Disponible en pharmacie sans forcément besoin d’ordonnance depuis juin, le Prenoxad, dernière forme de naloxone commercialisée, se présente, lui, sous la forme d’une seringue de naloxone injectable. Il coûte 23 euros, remboursés à 65 % s’il est délivré sur ordonnance. En trois mois, seuls 900 kits ont été vendus. En pratique, le Prenoxad n’est pas disponible partout. Les pharmaciens ne passent pas par leur grossiste habituel mais doivent s’adresser directement au laboratoire. La seringue du Prenoxad est par ailleurs perçue comme «intimidante».Pour Patrick Favrel, membre de l’association de prévention Safe, «bon nombre de personnes craignent de faire des piqûres», notamment les patients traités aux antidouleurs et leur entourage. «Il faut se mettre dans l’esprit de quelqu’un qui voit un proche faire une overdose. Il est dans un état de stress qui fait qu’il peut parfois ne pas avoir le recul nécessaire pour intervenir, explique Patrick Favrel. Si l’overdose a lieu dans un entourage de consommateurs d’héroïne, cela devrait fonctionner, mais chez un patient qui fait une surdose à son traitement opioïde, c’est plus problématique.»

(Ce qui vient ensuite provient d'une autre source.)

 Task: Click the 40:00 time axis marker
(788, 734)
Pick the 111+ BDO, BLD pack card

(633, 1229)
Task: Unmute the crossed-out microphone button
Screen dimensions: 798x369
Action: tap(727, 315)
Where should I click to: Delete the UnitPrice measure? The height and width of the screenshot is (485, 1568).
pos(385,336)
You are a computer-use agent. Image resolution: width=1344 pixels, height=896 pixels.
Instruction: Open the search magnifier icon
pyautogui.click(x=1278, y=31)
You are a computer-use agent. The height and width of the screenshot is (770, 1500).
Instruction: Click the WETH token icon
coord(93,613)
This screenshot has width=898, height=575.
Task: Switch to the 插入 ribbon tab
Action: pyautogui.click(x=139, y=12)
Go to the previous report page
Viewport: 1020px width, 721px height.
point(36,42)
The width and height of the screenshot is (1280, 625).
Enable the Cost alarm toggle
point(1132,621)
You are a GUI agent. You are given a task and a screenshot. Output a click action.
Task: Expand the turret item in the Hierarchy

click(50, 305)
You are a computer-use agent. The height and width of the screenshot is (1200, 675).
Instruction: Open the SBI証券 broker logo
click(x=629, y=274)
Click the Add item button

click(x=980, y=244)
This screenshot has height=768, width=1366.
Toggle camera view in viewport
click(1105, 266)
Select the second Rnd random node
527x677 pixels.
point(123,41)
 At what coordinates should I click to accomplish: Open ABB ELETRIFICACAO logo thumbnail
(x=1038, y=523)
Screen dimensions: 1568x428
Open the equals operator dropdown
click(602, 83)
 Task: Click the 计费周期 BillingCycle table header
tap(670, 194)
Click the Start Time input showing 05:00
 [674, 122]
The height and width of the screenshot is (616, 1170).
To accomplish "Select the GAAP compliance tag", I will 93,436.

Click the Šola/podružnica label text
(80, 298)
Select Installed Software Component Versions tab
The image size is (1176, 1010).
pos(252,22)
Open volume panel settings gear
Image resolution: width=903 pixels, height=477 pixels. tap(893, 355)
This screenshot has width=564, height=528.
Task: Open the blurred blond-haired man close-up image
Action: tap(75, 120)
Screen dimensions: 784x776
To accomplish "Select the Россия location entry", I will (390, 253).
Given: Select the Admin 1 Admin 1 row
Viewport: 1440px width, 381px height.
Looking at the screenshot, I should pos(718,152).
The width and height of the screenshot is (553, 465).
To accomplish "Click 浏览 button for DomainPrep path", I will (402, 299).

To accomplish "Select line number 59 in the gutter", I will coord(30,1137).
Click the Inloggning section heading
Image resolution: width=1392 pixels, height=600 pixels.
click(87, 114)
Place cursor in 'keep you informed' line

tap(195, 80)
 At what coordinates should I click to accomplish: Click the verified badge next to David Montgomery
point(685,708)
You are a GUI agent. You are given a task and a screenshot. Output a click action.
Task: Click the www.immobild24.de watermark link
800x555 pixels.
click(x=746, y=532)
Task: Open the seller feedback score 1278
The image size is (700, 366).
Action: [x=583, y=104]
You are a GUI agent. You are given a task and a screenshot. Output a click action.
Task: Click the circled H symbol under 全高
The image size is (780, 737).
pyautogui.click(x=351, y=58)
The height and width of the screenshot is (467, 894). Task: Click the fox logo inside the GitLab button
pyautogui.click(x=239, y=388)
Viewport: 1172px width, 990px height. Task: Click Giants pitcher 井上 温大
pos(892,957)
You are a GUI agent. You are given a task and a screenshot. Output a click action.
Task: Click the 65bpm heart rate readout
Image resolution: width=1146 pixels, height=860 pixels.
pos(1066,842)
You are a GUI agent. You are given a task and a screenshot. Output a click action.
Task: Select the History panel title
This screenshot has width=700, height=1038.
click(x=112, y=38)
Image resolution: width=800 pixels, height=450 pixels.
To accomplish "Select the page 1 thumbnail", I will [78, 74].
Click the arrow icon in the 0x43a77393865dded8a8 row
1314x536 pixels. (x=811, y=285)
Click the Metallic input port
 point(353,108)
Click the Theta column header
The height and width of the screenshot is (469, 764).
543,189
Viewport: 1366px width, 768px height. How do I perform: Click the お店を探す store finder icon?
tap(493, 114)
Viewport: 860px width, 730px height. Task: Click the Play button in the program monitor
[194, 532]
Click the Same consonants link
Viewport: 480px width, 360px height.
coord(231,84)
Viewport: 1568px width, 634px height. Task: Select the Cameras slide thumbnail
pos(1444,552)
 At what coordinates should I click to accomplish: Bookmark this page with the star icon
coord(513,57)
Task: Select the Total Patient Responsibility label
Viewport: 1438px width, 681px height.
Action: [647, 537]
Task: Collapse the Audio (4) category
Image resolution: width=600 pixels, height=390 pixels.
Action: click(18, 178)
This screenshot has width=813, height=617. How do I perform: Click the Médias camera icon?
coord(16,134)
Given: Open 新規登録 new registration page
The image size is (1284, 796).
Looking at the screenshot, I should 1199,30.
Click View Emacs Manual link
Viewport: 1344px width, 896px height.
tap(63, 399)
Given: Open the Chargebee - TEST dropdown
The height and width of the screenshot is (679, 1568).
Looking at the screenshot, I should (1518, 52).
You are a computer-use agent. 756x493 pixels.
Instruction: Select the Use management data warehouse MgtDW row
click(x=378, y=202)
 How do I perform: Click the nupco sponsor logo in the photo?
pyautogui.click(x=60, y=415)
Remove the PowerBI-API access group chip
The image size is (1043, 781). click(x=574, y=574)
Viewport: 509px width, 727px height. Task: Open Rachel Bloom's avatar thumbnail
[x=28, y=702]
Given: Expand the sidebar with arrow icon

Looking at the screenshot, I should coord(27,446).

En premier lieu, Nathalie Richard estime qu’il est «nécessaire d’informer les patients sur les risques autour des antalgiques opioïdes. Même si les bénéfices de ces médicaments dans le traitement de la douleur ne sont pas à mettre en cause». En France, les opioïdes sont impliqués dans 78 % des morts par overdose. Les chiffres de l’Observatoire français des drogues et des toxicomanies sont parlants : en l’espace de dix ans, le nombre d’intoxications a doublé dans l’Hexagone. Si bien qu’aujourd’hui, on compte plus d’overdoses par médicaments opioïdes que par l’usage de drogues illégales. Pour William Lowenstein, addictologue et président de SOS Addictions, «la France n’est pas face au tsunami de la crise américaine des opioïdes, mais la marée monte lentement et sûrement. Ces overdoses concernent monsieur Tout-le-Monde. D’où une nécessité de prévention mais surtout d’accessibilité et de diffusion de la naloxone».
Ambre, ancienne usagère d’héroïne, souhaiterait que les conditions d’accès à la naloxone soient «plus souples, car il faut l’utiliser comme un outil de prévention, de réduction des risques. Et pas comme un remède miracle. On pense que les médocs qui sortent d’une boîte sont forcément bons, alors que c’est faux. Le danger de l’addiction est présent. La naloxone est un bon outil, encore faut-il bien savoir s’en servir.»

Nouveaux profils

Pour Brigitte Reiller, médecin et directrice à Bordeaux d’un Centre d’accueil et d’accompagnement à la réduction des risques pour usagers de drogues, ou Caarud, la naloxone est un outil efficace : «Il y a trois semaines, nous avons eu un cas d’overdose au centre. La personne s’est réveillée instantanément après qu’on lui a donné de la naloxone.»
Depuis vingt ans dans le milieu de la prévention, elle observe elle aussi de nouveaux profils chez ses patients. «Sans que ce soient des marées humaines, nous recevons de plus en plus des personnes différentes des usagers habituels. Des gens souvent insérés socialement et qui ont développé une dépendance après des prescriptions d’antalgiques opiacés tels que la codéine, le tramadol ou même du fentanyl.»Systématiquement, elle évoque l’antidote auprès des patients : «Sur le terrain, on ne comprend pas comment il peut y avoir autant de difficultés à se procurer un outil qui sauve une vie instantanément.»Sans indiquer de date, l’ANSM annonce que trois kits de spray nasal dotés d’une autorisation de mise sur le marché européen seront bientôt commercialisés en France.